I noted earlier that a major component of granting forgiveness is to renounce mimetic rivalry. The desire for revenge is a desire to win a victory against the person who has “defeated” us through personal injury. It is this desire to “win” that is renounced with forgiveness. There is a similar, but not identical renunciation of mimetic rivalry in accepting forgiveness. In committing sin that requires forgiveness, mimetic rivalry in the sense of seeking to dominate other people is often involved. This quest for dominance is one of the major things that need to be repented of in receiving forgiveness. Just as one becomes a “loser” in granting forgiveness, one becomes a “loser” in receiving it. This is the difficulty that Javert had in Les Miserables. (See A Miserable Gospel.) This gendarme had placed himself in perpetual mimetic rivalry through his determination to catch out Jean Valjean and bring him back to prison. This vendetta started at the moment of his release, without giving Valjean any opportunity to prove himself worthy of his release—or not. This mimetic rivalry on the part of Javert, which was never reciprocated by Valjean, made Javert relentlessly unforgiving and it made him just as relentlessly incapable of receiving forgiveness. He could not renounce his irrational quest to “win.” And so he lost everything.

Receiving forgiveness is essential for one who grants forgiveness. The temptation in granting forgiveness is to claim the higher moral ground over the one forgiven. If we think we have no need for forgiveness ourselves when we forgive others, we put ourselves above those we forgive, which is pride and, more importantly, a short-circuiting of forgiveness. This is why the Lord’s Prayer pairs praying for forgiveness with praying to receive it.

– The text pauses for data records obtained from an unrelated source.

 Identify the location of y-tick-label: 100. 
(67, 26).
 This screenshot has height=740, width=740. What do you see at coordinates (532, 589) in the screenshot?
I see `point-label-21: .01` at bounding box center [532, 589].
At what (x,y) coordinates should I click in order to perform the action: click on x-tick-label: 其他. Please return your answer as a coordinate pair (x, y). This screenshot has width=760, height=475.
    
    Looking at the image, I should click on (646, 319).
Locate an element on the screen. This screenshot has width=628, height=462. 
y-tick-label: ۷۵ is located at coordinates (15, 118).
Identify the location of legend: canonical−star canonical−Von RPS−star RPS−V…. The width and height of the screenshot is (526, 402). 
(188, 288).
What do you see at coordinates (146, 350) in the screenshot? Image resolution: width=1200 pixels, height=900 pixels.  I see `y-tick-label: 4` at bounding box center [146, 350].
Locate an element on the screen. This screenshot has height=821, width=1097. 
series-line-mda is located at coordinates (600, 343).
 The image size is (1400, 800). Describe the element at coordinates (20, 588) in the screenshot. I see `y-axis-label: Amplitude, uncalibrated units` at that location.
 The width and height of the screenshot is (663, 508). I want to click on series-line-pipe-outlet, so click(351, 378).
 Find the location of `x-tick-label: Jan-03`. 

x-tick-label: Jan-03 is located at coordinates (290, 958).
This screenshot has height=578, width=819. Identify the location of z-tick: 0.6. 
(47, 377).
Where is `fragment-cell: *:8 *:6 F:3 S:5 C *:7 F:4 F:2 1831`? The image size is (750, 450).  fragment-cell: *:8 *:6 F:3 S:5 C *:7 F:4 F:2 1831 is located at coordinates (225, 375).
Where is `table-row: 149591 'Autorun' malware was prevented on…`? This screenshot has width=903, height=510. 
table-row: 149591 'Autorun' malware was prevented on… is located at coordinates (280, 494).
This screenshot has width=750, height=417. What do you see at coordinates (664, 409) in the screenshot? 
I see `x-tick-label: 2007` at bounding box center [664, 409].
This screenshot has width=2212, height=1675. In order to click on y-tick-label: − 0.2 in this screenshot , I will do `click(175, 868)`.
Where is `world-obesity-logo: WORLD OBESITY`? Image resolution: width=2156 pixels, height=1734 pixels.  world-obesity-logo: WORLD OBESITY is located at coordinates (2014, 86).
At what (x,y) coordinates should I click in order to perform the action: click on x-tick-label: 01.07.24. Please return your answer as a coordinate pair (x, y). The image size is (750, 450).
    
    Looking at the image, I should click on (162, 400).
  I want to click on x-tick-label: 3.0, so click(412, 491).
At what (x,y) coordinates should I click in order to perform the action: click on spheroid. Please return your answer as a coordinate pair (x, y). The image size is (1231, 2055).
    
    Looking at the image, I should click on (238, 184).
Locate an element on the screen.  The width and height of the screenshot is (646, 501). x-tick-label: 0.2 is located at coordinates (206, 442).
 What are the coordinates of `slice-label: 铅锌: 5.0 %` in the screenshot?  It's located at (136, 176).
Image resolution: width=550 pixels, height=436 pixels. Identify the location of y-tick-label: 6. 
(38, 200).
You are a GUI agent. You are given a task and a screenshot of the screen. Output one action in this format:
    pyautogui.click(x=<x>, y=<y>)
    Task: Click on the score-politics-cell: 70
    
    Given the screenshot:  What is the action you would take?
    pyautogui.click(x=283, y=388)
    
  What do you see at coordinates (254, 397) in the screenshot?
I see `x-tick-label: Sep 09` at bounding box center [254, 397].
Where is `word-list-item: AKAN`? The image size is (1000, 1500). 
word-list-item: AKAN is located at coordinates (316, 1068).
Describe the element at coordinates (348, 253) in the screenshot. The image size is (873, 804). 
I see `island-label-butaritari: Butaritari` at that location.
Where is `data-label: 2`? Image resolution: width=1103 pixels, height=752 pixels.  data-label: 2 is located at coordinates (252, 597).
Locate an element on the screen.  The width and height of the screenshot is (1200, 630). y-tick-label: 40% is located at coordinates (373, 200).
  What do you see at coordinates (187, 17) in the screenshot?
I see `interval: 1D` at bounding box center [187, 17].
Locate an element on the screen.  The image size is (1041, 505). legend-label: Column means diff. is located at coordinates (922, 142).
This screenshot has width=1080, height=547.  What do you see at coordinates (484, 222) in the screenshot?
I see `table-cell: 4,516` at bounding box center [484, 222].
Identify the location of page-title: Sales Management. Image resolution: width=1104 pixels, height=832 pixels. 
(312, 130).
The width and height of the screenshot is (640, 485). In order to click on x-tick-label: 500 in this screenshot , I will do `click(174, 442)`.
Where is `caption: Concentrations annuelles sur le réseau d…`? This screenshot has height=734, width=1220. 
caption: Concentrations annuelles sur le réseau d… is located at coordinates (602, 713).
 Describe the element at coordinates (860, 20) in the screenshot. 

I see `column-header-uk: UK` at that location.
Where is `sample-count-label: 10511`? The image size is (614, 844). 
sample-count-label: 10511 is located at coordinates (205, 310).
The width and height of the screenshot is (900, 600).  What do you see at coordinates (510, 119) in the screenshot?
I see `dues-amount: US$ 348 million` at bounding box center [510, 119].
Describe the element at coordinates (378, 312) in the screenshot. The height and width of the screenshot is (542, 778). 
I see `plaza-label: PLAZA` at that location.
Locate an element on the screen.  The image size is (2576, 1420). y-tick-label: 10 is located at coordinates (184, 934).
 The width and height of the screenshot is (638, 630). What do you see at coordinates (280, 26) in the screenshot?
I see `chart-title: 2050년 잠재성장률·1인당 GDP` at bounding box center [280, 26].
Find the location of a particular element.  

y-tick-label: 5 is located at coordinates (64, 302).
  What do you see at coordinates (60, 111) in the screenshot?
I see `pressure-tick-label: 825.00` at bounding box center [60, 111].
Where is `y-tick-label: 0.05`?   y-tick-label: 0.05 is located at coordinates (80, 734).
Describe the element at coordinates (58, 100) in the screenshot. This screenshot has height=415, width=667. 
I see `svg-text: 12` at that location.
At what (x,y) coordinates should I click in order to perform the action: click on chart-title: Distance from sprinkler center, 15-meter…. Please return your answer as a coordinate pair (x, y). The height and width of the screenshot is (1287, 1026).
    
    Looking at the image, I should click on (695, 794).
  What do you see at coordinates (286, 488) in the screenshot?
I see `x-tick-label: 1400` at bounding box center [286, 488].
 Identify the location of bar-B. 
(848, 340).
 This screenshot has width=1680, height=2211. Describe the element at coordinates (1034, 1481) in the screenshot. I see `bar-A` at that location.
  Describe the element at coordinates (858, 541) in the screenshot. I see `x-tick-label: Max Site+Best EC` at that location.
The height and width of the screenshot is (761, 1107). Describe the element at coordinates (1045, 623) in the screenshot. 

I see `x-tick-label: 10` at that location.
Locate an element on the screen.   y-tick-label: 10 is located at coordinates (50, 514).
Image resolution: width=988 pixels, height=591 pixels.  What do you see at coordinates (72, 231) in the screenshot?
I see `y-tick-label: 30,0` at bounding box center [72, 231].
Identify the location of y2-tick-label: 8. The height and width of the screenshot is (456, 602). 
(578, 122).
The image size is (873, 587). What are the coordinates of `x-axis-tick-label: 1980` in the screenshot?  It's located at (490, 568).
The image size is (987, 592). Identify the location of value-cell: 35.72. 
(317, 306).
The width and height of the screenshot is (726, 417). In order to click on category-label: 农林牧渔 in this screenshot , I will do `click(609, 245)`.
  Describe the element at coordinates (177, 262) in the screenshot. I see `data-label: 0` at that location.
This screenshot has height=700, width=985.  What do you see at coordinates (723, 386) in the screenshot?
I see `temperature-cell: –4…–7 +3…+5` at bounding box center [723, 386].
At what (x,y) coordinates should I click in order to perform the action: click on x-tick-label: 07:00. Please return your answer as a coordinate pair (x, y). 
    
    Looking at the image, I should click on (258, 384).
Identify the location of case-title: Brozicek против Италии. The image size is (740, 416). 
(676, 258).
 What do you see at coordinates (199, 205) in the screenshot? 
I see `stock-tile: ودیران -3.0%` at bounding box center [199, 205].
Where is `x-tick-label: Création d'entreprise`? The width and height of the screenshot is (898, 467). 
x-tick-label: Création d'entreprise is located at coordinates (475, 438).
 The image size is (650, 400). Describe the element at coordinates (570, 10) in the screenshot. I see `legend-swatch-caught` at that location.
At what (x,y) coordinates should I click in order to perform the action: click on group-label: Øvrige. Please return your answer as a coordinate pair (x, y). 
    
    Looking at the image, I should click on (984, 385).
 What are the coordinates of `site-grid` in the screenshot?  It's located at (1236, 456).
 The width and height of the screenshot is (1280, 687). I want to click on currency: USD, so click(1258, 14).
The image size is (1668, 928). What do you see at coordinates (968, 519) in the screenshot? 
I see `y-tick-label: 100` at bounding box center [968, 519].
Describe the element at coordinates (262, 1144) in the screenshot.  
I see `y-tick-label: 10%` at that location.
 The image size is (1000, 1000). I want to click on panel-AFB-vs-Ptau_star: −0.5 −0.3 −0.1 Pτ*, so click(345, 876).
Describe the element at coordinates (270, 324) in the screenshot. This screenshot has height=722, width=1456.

These considerations help us understand the puzzling verse in Romans 12:20. Paul tells us feed our enemies who are hungry and give water when they are thirsty for by doing this we will heap “burning coals on their heads.” Paul is quoting Proverbs 25: 22 here, which only pushes the puzzle back to the Wisdom Sage. If we are truly forgiving one who has wronged us and have renounced the desire for revenge or for someone else (God) to avenge us, then we truly wish to restore connections to the person who wronged us and to enhance that person’s well-being. Feeding and giving water to such as these as much as we give them to our own family and friends is enhancing their well-being. But what of those who cannot or will not forgive and cannot or will not receive forgiveness? Javert is an example of one who experienced a free act of forgiveness as the heaping of burning coals on his head. Valjean’s forgiveness seared his soul. Paul, and the Wisdom Sage before him, realized that forgiveness will burn the person who does not accept it. Such is the teaching of Jesus in the Parable of the Unforgiving Servant who was not tortured by the master but by his own inability to give and therefore receive forgiveness.

Receiving any kind of gift puts us in an inferior position to the one who gives the gift. Since forgiveness is rooted in God’s Desire, receiving forgiveness as a free gift always puts every one of us in an inferior position before God. Likewise, receiving forgiveness keeps us on the same level with other people as we forgive them and receive forgiveness from them. The Satan’s kingdom, the Empire, is fueled by the cycle of revenge. God’s Kingdom is fueled by the cycle of forgiveness. Both cycles are just as infinite but the cycle of forgiveness is infinitely larger than the other.